Até então, quando os ouvia, só conseguia falar “que fofo!” e eles se revoltavam, mesmo que eu lhes explicasse que as pessoas no Brasil não estariam nem aí pra isso. Brasileiro sabe entender tudo, e até curtir essas variações.  Mas passei mesmo a corrigir os tais erros.

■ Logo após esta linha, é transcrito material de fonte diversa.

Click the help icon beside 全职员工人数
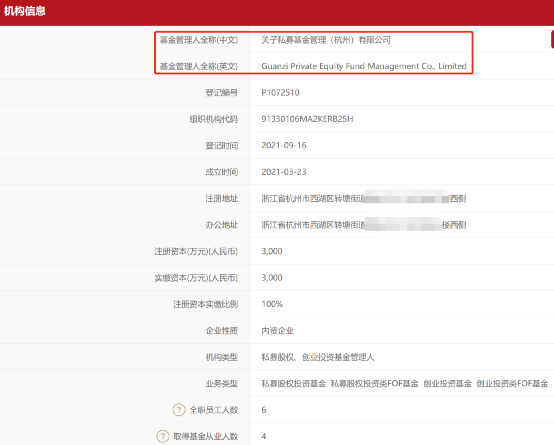Screen dimensions: 554x445 click(179, 410)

Entretanto, como ia dizendo, estes erros transmitiam a dimensão poética do falar da primeira infância.

Em pequeno, Chris que sempre foi muito falante, dizia coisas que de tao inocentes, engraçadas, e inusitadas, renovavam meu pensamento e as próprias palavras que ele usava, parecendo terem sido sopradas por Deus.

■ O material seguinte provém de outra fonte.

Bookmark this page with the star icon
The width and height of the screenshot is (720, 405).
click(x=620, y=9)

Será que essa força poética da linguagem infantil tem a ver com uma “sintaxe” (que palavra feia alias) do sentimento, substituindo a tradicional, a quebra de regras desta última dando lugar `a novidade absoluta em que cada palavra e cada combinação de palavras soam como se acabassem de nascer?

Assim como nos transmitem total liberdade de pensamento, esse modo de falar que é “errado”, diante dos nossos petrificados padrões linguísticos, também nos inspira pensar com a mesma liberdade. Aqui vai um exemplo:

Quando Chris era bem pequeno, gostava de relembrar quem lhe havia dado “isso” ou “aquilo”. Então me disse uma vez:

“Edgar me deu essa camisa e Helene me deu essa meinha” (pequena meia)

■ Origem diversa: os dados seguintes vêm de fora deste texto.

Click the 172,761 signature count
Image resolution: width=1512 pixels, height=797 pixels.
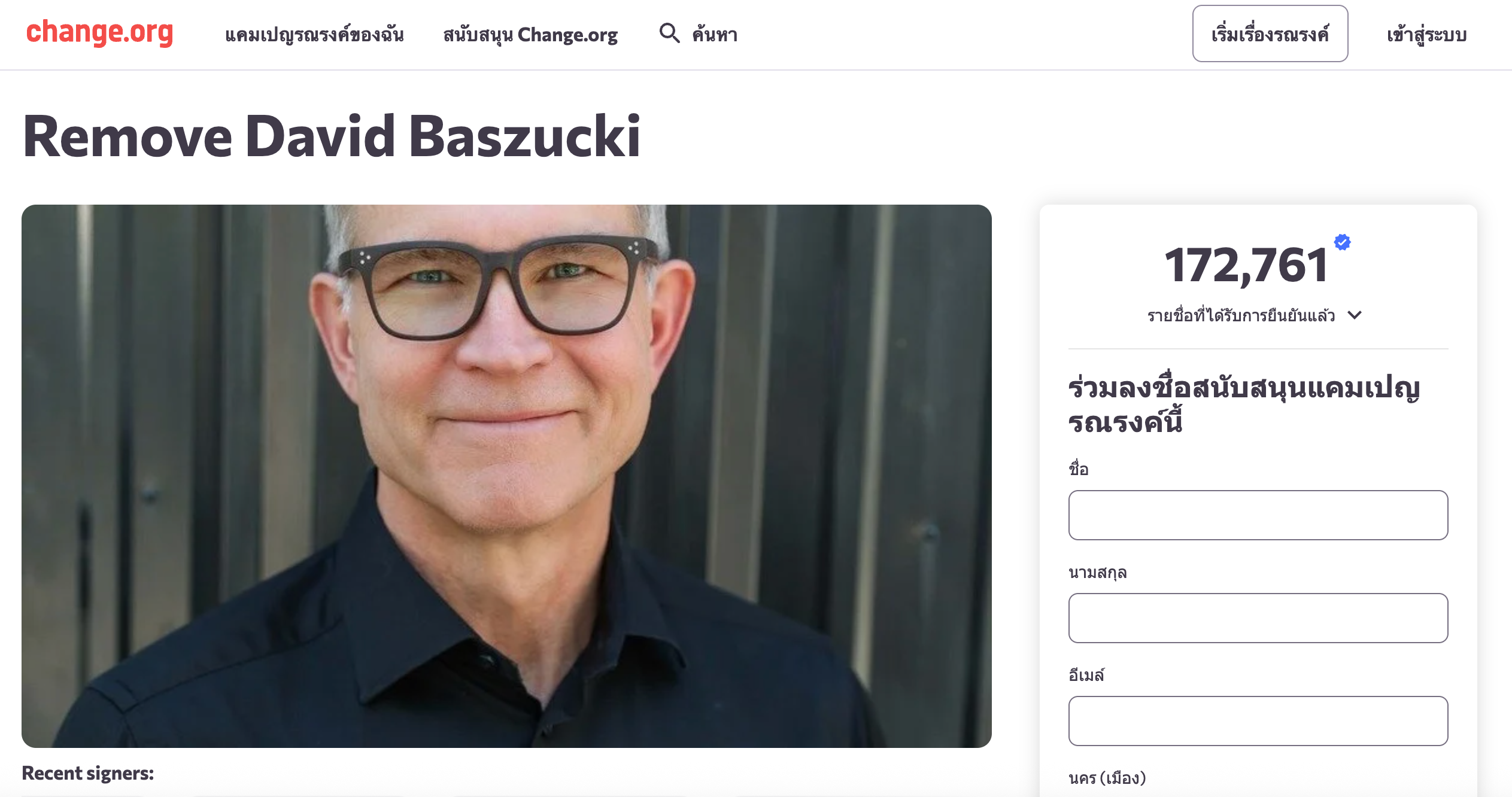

“E quem te deu esse pezinho? Perguntei, segurando um dos seus pés.

“O pezinho eu já tinha…”  ele respondeu com naturalidade.

Naturalidade sim, mas de grande complexidade. “Eu já tinha” evocava tanto uma dimensão atemporal, tipo “Deus me deu”, como um momento anterior no próprio tempo, tipo “eu já tinha antes de ganhar a meia”.

Uma outra vez, ele me pediu pra ver de novo uma peça infantil de que tinha gostado muito. Então, eu lhe disse:

“Você amou aquela peça hein?”

“Quero amar ela de novo!” respondeu.

Nesses exemplos as palavras estão individualmente certas, mas a maneira de usá-las e o contexto que evocam é completamente novo, assim como é completamente novo e deliciosamente desconcertante o animismo das criancinhas.

Disse-me Christophe, uma vez em que estávamos pra sair e o carro não pegou:

“O carro mimiu!” (O carro foi dormir)

“Tem que chamar o mecânico pra acordar ele” respondi na mesma moeda.

Como se pode corrigir o que expressa uma realidade mais intensa? Como se pode corrigir uma “lógica” que está para além da repetitiva e cristalizadora logica tradicional?

Do mesmo modo, o erro nas palavras particulares também renova o que essas palavras transmitem. Quando Olivia tinha dois anos e eu lhe disse, voltando de um passeio:

“I love you!”

Ela respondeu, me fazendo sentir com muito mais força o conteúdo das palavras “I love you”:

“I vah you too!” (I love you too)

Desde que é muito mais integro o mundo feminino repartir a feminilidade desde as palavras com que se expressa até as frases e pensamentos, talvez seja o mesmo animismo que, tão natural à primeira infância (como se apontasse para a verdade imemorial de todas as coisas, como no desenho animado, repartirem a mesma vida) o que levou Chris a dizer, quando recentemente conversou com um dos pajés nossos amigos sobre a natureza, sobre a depredação da floresta e a falsa superioridade do homem “civilizado”, principalmente os endinheirados, em relação à mulher e `a mãe terra:

“Eles têm que aprender a respeitar “a sagrada feminina”!

Tem como corrigir isso? É bonito demais, livre demais, e, sim, coerente demais!  Coerente num reino que esta bem acima das regras que viram fórmulas: O reino do coração!